▶ _INPUT DATA_

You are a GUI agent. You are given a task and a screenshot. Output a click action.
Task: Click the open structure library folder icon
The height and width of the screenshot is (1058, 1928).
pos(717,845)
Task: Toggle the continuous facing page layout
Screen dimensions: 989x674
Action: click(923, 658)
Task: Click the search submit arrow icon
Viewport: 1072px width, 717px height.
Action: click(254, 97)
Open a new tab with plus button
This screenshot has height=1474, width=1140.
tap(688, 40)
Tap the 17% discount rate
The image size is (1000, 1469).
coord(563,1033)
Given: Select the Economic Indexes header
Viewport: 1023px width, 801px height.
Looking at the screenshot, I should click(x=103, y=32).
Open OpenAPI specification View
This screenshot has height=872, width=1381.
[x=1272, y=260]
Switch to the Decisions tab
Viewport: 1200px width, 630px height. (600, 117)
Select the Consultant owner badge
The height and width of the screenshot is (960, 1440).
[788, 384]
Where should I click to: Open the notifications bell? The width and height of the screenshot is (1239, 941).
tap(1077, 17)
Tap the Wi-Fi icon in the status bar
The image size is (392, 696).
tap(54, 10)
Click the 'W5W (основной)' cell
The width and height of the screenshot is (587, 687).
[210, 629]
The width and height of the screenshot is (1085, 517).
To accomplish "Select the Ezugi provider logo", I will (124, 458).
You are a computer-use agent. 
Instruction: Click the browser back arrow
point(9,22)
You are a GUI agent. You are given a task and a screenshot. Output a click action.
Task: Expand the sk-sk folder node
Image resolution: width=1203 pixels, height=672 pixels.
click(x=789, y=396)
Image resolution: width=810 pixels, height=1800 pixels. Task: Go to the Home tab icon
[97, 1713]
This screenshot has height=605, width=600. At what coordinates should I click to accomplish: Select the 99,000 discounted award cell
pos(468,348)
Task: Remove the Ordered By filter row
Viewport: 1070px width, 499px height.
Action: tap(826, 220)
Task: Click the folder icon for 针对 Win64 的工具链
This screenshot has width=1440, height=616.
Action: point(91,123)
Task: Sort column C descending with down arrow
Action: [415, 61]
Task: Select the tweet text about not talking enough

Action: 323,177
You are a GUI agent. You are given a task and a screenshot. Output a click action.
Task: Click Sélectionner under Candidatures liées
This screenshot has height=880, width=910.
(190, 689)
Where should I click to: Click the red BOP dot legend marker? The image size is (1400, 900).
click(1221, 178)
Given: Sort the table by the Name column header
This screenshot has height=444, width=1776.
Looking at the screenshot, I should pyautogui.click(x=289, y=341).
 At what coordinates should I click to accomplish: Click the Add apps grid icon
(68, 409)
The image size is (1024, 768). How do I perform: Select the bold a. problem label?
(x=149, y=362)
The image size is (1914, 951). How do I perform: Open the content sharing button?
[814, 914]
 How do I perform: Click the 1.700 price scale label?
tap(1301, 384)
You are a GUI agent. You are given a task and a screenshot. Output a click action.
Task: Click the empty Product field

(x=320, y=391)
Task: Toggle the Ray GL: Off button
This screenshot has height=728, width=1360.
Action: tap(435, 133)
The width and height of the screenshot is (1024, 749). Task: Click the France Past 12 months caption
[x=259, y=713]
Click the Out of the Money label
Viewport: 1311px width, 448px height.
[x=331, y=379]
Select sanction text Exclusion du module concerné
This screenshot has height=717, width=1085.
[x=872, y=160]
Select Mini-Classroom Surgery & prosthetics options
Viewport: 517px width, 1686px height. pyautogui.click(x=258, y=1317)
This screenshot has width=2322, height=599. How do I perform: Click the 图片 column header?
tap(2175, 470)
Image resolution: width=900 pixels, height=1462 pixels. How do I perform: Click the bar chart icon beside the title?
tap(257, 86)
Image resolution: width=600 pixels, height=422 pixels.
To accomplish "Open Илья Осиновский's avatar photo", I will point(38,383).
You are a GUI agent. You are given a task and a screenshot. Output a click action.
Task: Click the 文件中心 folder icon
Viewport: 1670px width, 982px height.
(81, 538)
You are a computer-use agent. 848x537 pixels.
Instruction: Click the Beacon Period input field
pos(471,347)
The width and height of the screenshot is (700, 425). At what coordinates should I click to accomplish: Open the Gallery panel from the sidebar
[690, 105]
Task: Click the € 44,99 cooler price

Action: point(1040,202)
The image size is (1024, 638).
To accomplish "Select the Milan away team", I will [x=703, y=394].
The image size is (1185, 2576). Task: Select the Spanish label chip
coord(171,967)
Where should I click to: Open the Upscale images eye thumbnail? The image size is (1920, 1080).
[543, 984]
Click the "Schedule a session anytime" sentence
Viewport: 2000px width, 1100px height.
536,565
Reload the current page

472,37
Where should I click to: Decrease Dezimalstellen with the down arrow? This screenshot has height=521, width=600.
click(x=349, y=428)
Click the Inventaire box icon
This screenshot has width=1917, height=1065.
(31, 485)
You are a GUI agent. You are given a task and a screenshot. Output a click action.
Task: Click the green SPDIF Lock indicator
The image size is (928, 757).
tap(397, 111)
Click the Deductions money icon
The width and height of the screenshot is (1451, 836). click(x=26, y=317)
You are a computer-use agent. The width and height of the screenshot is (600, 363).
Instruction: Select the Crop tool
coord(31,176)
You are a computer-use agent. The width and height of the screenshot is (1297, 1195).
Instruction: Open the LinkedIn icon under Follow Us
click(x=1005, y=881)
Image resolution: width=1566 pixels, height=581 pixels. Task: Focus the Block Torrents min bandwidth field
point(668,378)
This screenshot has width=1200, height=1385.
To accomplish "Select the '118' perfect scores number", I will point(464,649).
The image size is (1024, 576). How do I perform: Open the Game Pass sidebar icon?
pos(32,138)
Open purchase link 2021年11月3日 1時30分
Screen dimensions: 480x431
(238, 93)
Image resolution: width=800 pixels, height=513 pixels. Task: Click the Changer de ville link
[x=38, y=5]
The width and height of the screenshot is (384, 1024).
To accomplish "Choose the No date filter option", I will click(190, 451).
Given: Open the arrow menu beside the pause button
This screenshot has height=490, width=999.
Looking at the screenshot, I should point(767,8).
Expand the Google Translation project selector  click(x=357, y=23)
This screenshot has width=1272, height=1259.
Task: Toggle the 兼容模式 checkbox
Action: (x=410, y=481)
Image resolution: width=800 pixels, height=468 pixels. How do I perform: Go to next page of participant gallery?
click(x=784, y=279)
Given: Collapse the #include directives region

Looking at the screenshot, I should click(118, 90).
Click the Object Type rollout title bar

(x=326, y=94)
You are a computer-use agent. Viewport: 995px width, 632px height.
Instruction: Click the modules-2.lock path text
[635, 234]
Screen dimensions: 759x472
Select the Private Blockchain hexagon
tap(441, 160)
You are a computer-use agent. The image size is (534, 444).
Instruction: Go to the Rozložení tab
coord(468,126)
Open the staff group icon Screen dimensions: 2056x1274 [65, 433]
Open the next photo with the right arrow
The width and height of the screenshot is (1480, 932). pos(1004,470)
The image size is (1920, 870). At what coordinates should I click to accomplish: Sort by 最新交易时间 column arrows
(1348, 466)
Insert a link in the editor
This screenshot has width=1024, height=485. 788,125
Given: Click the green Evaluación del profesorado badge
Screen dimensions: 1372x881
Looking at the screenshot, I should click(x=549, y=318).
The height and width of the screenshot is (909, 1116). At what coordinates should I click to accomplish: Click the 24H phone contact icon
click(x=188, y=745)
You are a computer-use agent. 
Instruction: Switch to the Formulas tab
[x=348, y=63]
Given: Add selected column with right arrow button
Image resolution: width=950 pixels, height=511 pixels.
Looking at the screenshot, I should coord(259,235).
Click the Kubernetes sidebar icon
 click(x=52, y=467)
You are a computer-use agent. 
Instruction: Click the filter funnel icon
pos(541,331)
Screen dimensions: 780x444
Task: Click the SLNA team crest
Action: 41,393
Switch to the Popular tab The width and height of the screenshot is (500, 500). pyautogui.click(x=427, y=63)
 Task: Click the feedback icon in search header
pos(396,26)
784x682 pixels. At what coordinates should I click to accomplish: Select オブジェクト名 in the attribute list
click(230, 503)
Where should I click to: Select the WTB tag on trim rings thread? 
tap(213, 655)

▶ _ABOUT THIS TASK_
Only the lines above starting at the one containing "Instruction: Open the" and ending at the one containing "This screenshot has width=1200, height=1385.", both included, are to be returned, exactly as they read.

▶ _RESPONSE TO THIS TASK_
Instruction: Open the LinkedIn icon under Follow Us
click(x=1005, y=881)
Image resolution: width=1566 pixels, height=581 pixels. Task: Focus the Block Torrents min bandwidth field
point(668,378)
This screenshot has width=1200, height=1385.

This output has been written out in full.